Title
Weekly News April 7, 2008Description
The Chalfants of Kennett Square: Like the Chalfants of Atglen and Lenover, some of whom built the Chalfant automobile before 1910, the Kennett Chalfants did not pronounce or spell their surname “Chalfonte”. It was pronounced more like “Chalfint”. Harry W. Chalfant was president of the National Bank of Kennett Square before it was merged with the Kennett Trust Company in 1929, and was my father’s mentor in the banking business. His office was in a small partitioned room alongside the front door of “the bank” at State and Broad Streets, and here he stayed after the merger, although he was basically retired.
Mrs. Chalfant was the former Mary Leonard who grew up on a farm just south of Unionville. She was a tiny lady who never weighed more than 85 pounds. They had one daughter, Sara, who married Lawrence A. Bowers about 1920. When he died a few years later, Sara moved back home. The Chalfant house was on East Linden Street where a modest brick home and a nice carriage house were the only structures between North Broad and North Union Streets. Harry Chalfant had a bachelor brother John who had a home on North Union, and a sister Jennie, a spinster who lived in a Victorian house with lots of “gingerbread”, also on North Union Street. Harry had a 1931 Packard Model 826, Standard Eight 5-passenger sedan with sidemounts, which he drove himself a few miles each year. My father said he “rode the clutch”, which contributed to clutch lining replacement frequently; otherwise the car remained like new. In 1931 when I was seven, we were invited to the Chalfant home for Saturday evening dinner. My mother dressed me in my new suit and told me to be on my best behavior. I took it seriously and I remember it as a festive occasion that I never forgot.
Sara Bowers was cafeteria cashier at the Kennett Consolidated School that opened in 1932. I remember her telling us the school had 1,380 students. Her father died in 1933, so she and her mother were home alone.

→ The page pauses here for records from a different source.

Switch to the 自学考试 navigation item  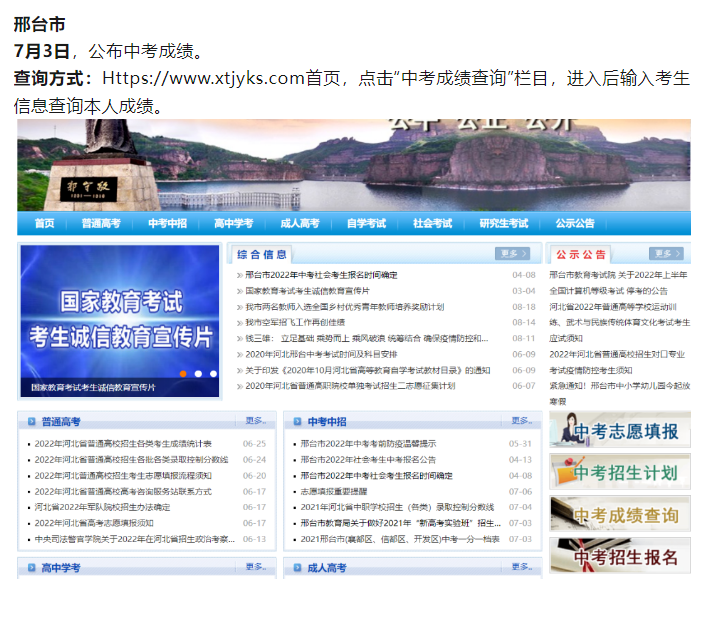pyautogui.click(x=366, y=223)
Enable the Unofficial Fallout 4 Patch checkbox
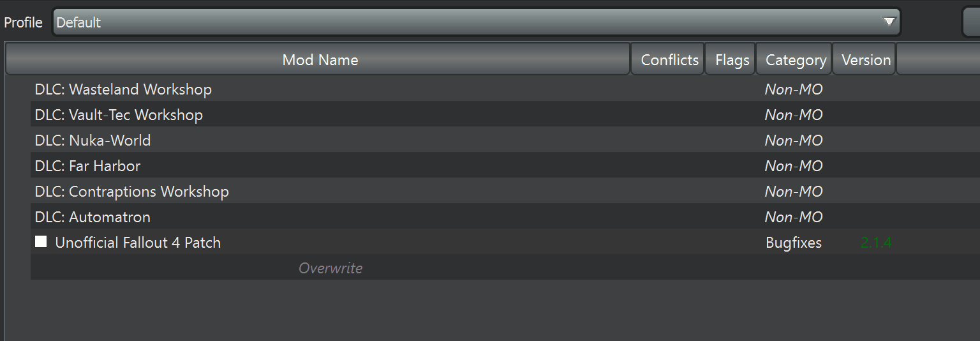Image resolution: width=980 pixels, height=341 pixels. 41,242
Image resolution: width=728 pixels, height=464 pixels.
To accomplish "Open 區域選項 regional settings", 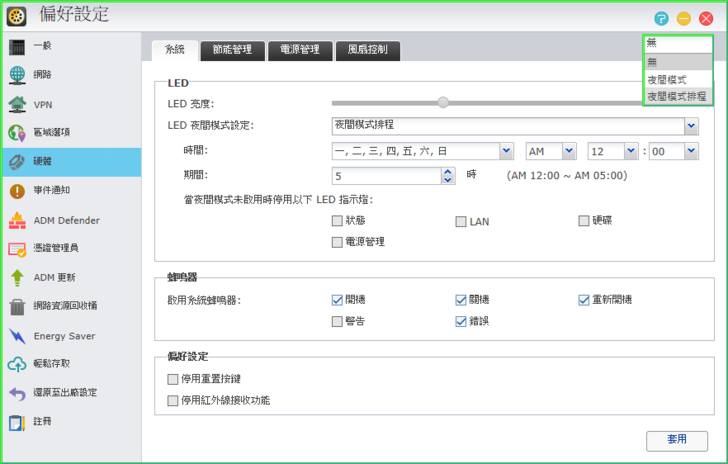I will click(51, 132).
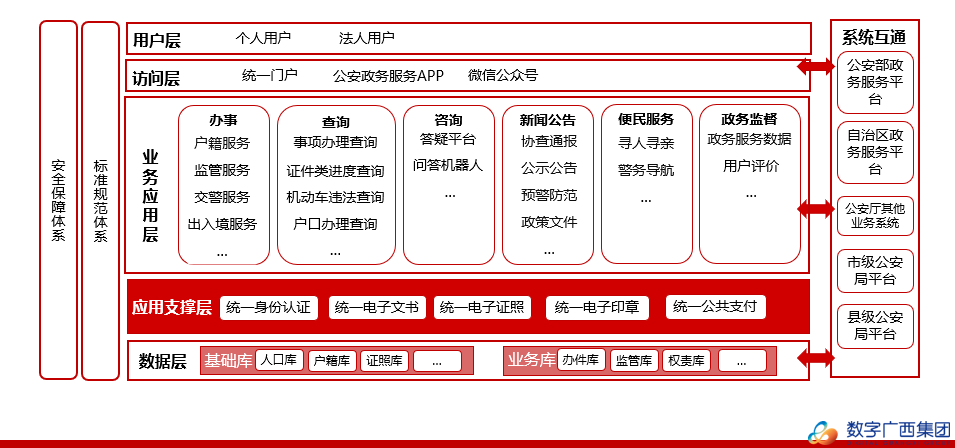The image size is (955, 448).
Task: Select the vertical 标准规范体系 column
Action: [100, 200]
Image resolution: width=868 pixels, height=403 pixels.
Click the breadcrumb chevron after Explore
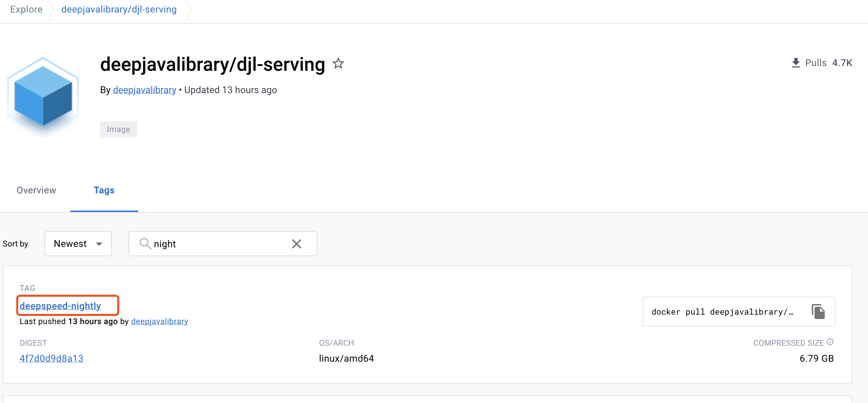(x=51, y=9)
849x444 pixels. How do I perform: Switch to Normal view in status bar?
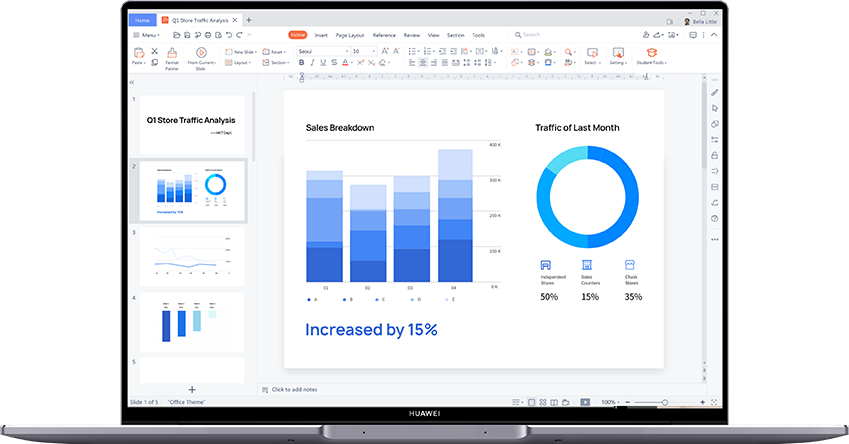pos(532,402)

They kept the Packard, thinking they could find a driver occasionally who could take them where they needed to go. Mrs. Chalfant was getting up in years and Sara was looking for a companion/housekeeper to be with her mother while she was at work. My mother knew of Mabel Horsey of Middletown, DE, a widow who needed a place to live. She took the job in Kennett and it worked out well; she was with Mrs. Chalfant and Sara for 8 years.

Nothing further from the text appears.